# [Письменные задания]
**a.** Какое звание получил Гроссман за участие в Сталинградской битве, согласно отрывку о Гроссмане и Старшинове?
**b.** Напишите продолжение отрывка о Гроссмане и Старшинове, начиная сразу после его последней строки.

# [Отрывок]

С первого до последнего дня – уличных боёв – Гроссман находится в Сталинграде, получает звание подполковника за участие в легендарной битве.
Его лапидарная книга «Треблинский ад» во многом больше чем литература, исследовать её с художественной точки зрения неудобно, учитывая действительно адский материал, горящий на страницах. Вечно горящий.
Роман «За правое дело» – первый в дилогии – исполнен в манере Толстого, что не помешало критике довольно жёстко разделаться с оным.
Жизнь Гроссмана, как и его литература, есть длящийся многолетне акт преодоления: обстоятельств, себя, себя в недрах обстоятельств; жизнь как огонь и боль, именно такой она и встаёт со страниц лучшего его произведения – монументальной «Жизни и судьбы»…
НЕЖНОСТЬ И ВЫСОТА НИКОЛАЯ СТАРШИНОВА
Ночная пора… Власть мудрой ночи, тишины, из какой растут стихи, преодолевая незримые барьеры времени и сами неся в себе кванты добра, вовсе не обеспокоенные наличием добра материального:
А мне теперь всего желанней
Ночная поздняя пора.
Я сплю в нетопленом чулане,
В котором не хранят добра.
Чувство времени, как и чувство природы, – и то, и то ярко проявлены в стихах Старшинова, как, например:
А мы позабыли на даче,
Что осень уже на дворе:
Как полдень июля, горячей
Была эта ночь в октябре.
И в природу вписана любовь – или она и создана ею, столь огромной, что не вместит людское миропонимание? Или любовь и есть код всеобщности, всё объясняющий? Но стихотворение, продолжаясь мускулисто и лаконично, даёт представление о виртуозном владении поэтом поэтической эмоцией:
И губы с губами встречались,
И руки – твои и мои…
За окнами сосны качались,
И пели всю ночь соловьи.

# [Предоставленные записи]
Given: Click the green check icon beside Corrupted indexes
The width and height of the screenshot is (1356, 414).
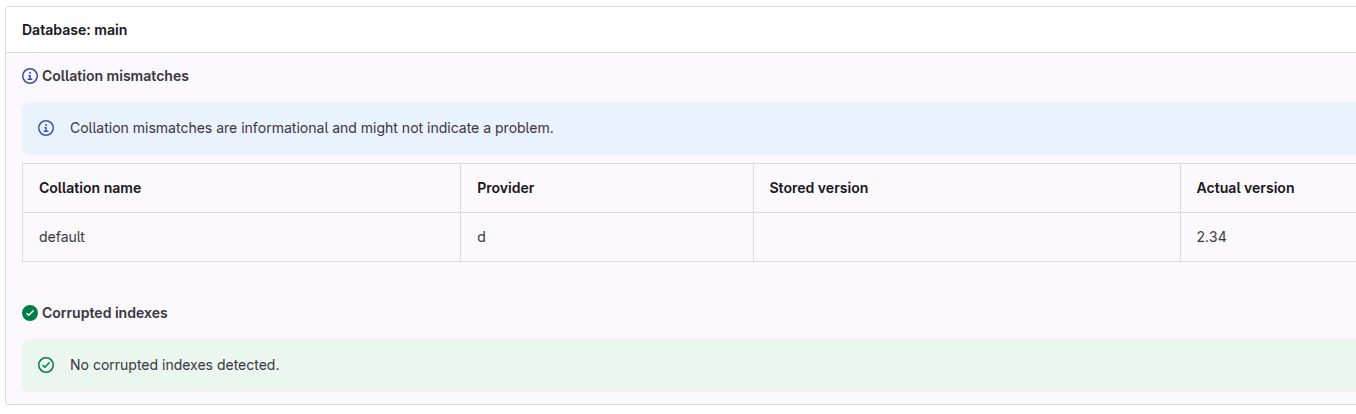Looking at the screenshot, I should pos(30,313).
* * *
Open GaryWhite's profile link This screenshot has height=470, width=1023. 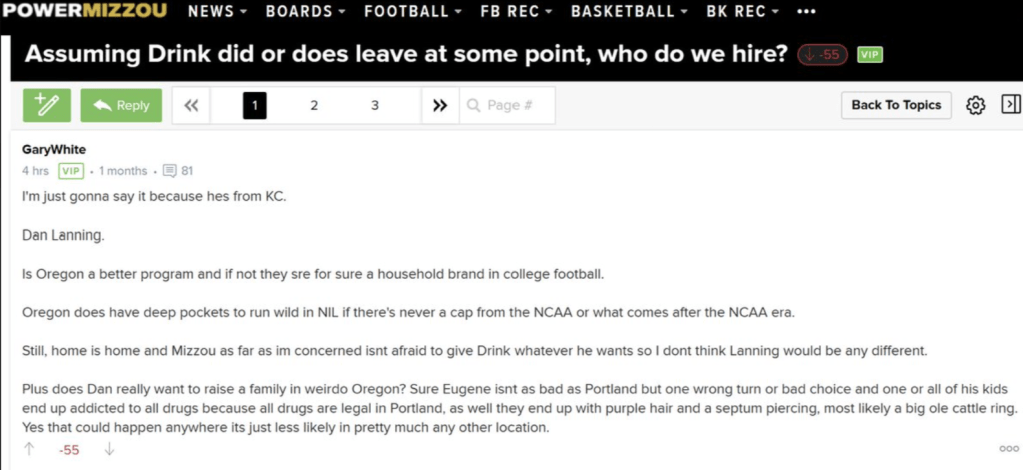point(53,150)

# [Ответы]
**a.** Звание подполковника.

**b.**
Но ты подняла занавески:
Деревья, земля и дома –
Всё стыло в серебряном блеске…
И сердце упало: зима.
Опалённые ленты трагедии – начало, почти начало жизни поэта, ибо война оставляет раны навсегда, хоть и заживают раны телесные, ибо военная тема будет вибрировать раскалённой нитью в сознании, в душе до конца дней.
Когда, нарушив забытьё,
Орудия заголосили,
Никто не крикнул: «За Россию!..»
А шли и гибли
За неё.
Просто. Ярко. Без пафоса. Ибо военный труд, один из самых тяжёлых, вершится без пафоса, а если он идёт с осознанием своей правоты, то и смерть становится условностью, хотя не отменяет своей конкретики.
Тайна хлеба – о! – тут не просто пища, тут сила крестьянских корней и глубина землепашеского рода; вечная тайна природы – зимне-снежно-хрустальной ли, элегической осенней – разной, русской, богатой, вечное соприкосновение с ней: на рыбалке иль просто в недрах пейзажа – многое вбирает в себя изрядное наследие Николая Старшинова: вбирает, лучась добротою и теплом, столь непопулярными в наши дни.
ТАЙНА ДАВИДА САМОЙЛОВА
Сколько золотых размышлений в дневниках Давида Самойлова!
Идут вёрсты воспоминаний, мерцают и вспыхивает рассуждения о литературном деле, и таинственные дуги переносят в леса былого; мысли о социуме переплетаются с волокнами познания собственного бытования на земле…
Сок поэзии окрашивает прозаическо-философские дневники, но возникают его колонны поэзии… или сады, виртуозно взращённые мастером…
Нечто вещее, провидческое наполняет сокровищницы созвучий:
Я недругов своих прощаю
И даже иногда жалею.
А спорить с ними не желаю,
Поскольку в споре одолею.
Но мне не надо одолеть их,
Мои победы не крылаты.
Ведь будем в дальних тех столетьях
Они и я не виноваты.
Поэт, словно одолевая привычные оковы трёхмерности, проницает грядущее, данное в сложно понять каком измерении: но отсутствие там вины… свидетельствует само за себя…
Грохотали – легко вместе внешне исполненные – военные стихи Самойлова, ставшие столь известными, словно код войны вывел в формулах строк:
Сороковые, роковые,
Военные и фронтовые,
Где извещенья похоронные
И перестуки эшелонные.
Гудят накатанные рельсы.
Просторно. Холодно. Высоко.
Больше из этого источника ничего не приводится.